═════ Trecho do texto

Estado
de saúde do Sr. Le Prevost. A provação não poupa ninguém e nos acompanha em
todo o lugar. O segredo da paz.
Chaville, 30 de julho de 1872
Senhora
Marquesa,
Demorei
muito para responder à carta, porém tão íntima e tão interessante, que fez a
honra de me escrever, há perto de três semanas. Tenho vergonha de dizê-lo e
estou confuso sobretudo por esse aparente descuido. Todavia, não estou sem
desculpa. Os grandes calores dos últimos tempos, ultrapassando minhas forças,
me causaram um tremor nervoso que me impedia de segurar a pena, e também uma
contenção de cabeça muito penosa. Há dois dias somente, se começa a respirar um
pouco. Paris, e mesmo seus arredores, pareciam com falta de ar vital. A
vizinhança do mar a terá certamente preservado, Senhora, com seu caro mundo,
desses inconvenientes. Isso me alegra, tanto mais que, após uma longa estada
aqui, sua saúde reclamava um repouso prolongado e essa paz que os grandes centros
do movimento e do barulho não saberiam nunca proporcionar.

══════════

:: Exercício breve A ::
Resuma em tópicos o parágrafo da carta à Marquesa que começa com "Demorei muito para responder", mantendo seus fatos principais.
:: Exercício breve B ::
Segundo a carta à Marquesa, por que a resposta demorou tanto? Explique em até três frases.
:: Exercício breve C ::
Continue a carta à Marquesa, começando logo depois da última frase apresentada.

═════ Dados registrados

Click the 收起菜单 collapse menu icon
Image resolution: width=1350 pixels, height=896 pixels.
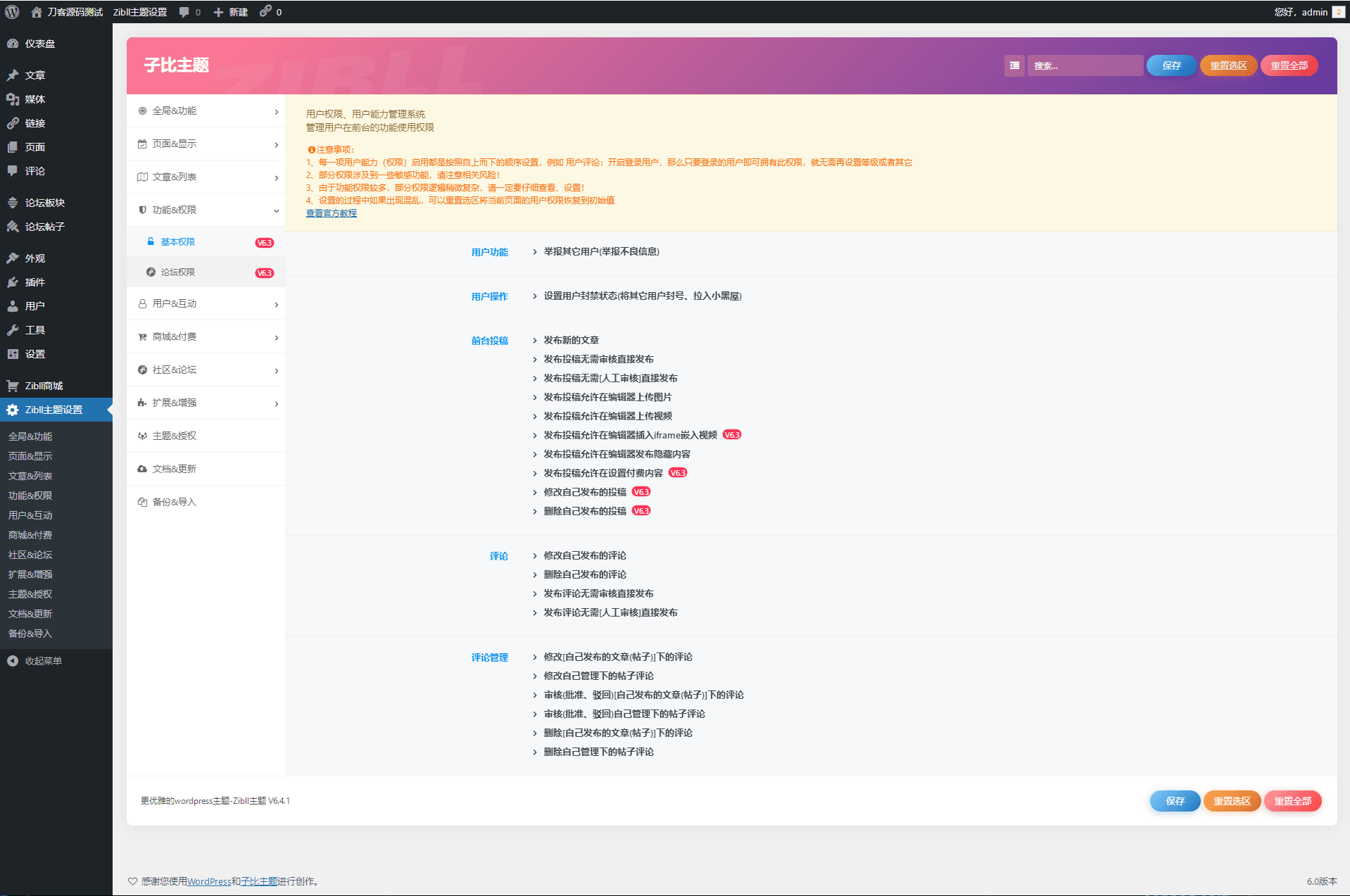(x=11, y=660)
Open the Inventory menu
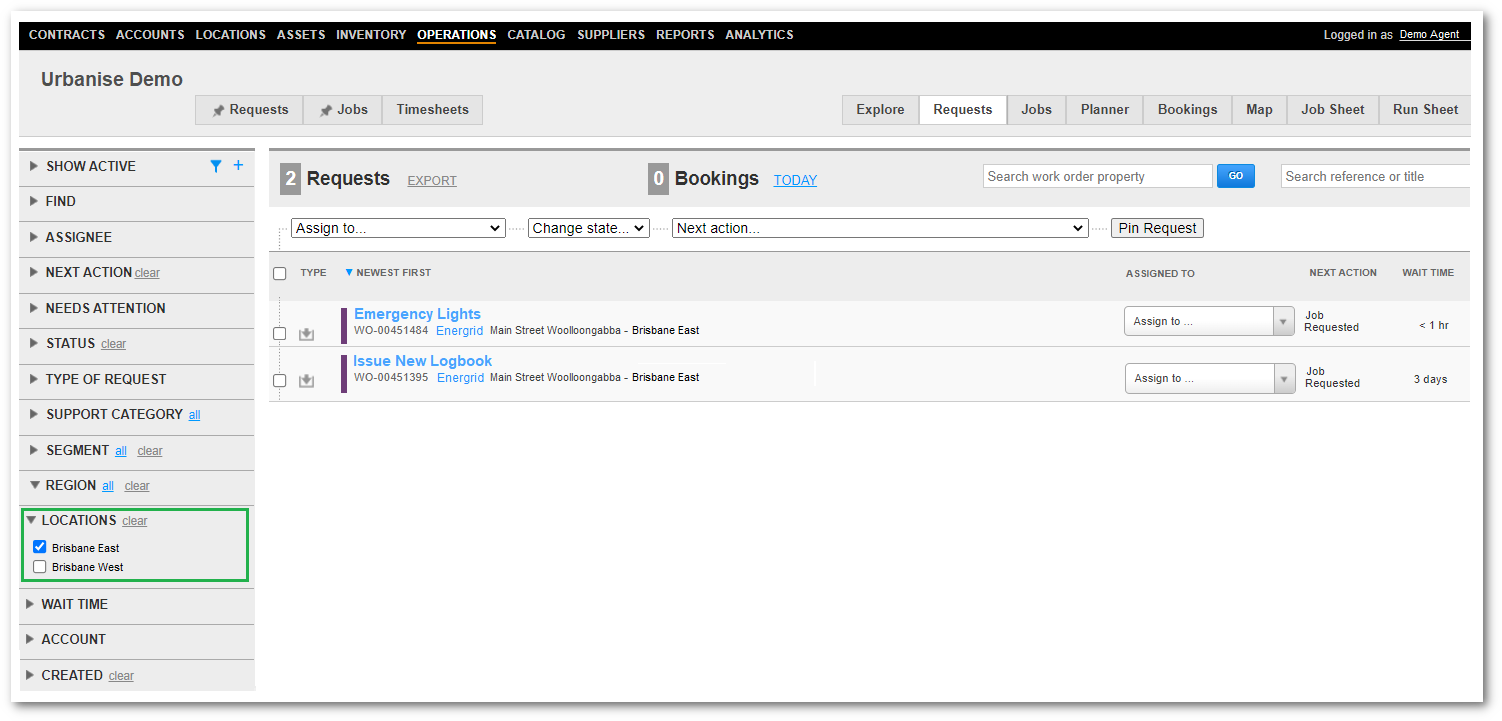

══════════

:: Resposta da tarefa A ::
- A resposta à carta da Marquesa, recebida há cerca de três semanas, demorou muito, e quem escreve sente vergonha desse aparente descuido.
- A desculpa é o forte calor dos últimos tempos, que provocou um tremor nervoso, impedindo segurar a pena, e uma dolorosa contenção de cabeça.
- Só há dois dias se começa a respirar um pouco; Paris e seus arredores pareciam sem ar vital.
- A proximidade do mar certamente protegeu a Marquesa e os seus desses incômodos.
- Isso alegra quem escreve, pois, após uma longa estada ali, a saúde dela pedia repouso prolongado e uma paz que os grandes centros barulhentos não oferecem.

:: Resposta da tarefa B ::
A resposta demorou porque os grandes calores dos últimos tempos ultrapassaram as forças de quem escreve. Eles causaram um tremor nervoso que impedia segurar a pena, além de uma contenção de cabeça muito penosa.

:: Resposta da tarefa C ::
Mas, é
mesmo verdade que o campo lhe tenha dado plenamente essas preciosas vantagens?
Não seria assim, se acredito nos detalhes que contém sua carta. Não se diz com
razão que Deus reserva provações e preocupações dolorosas para todas as
condições deste mundo? Qual estado em aparência mais feliz do que o seu,
Senhora? Dons de fortuna, residência encantadora, família de elite, companhia
na medida do desejável, cultura do espírito, dons do coração mais preciosos
ainda, nada lhe foi recusado, e, no entanto, um grande gemido escapa de seu
peito como para lhe dar alívio. Pobre alma humana, de que precisas, então, para
ficar satisfeita? És, então, insaciável, ou tens aspirações que nada nesta terra
satisfaz? Sim, aí está o segredo de tantos sofrimentos, de tantas queixas e de
tanto desânimo. Os bens deste mundo, por grandes que sejam, têm pontos
defeituosos que enganam nossa espera e trazem o desgosto. Hoje, nesta mesma
manhã, lia este singular comentário feito pelo Pe. Olivaint, de santa memória,
sobre estas palavras do Senhor ao bom ladrão crucificado com ele: “Hoje, tu
serás comigo no Paraíso”.
“Sim, hoje
mesmo, será a liberdade, a paz, a alegria do Paraíso em meu coração, se hoje
entrego meu coração, todo o meu coração a Jesus crucificado”.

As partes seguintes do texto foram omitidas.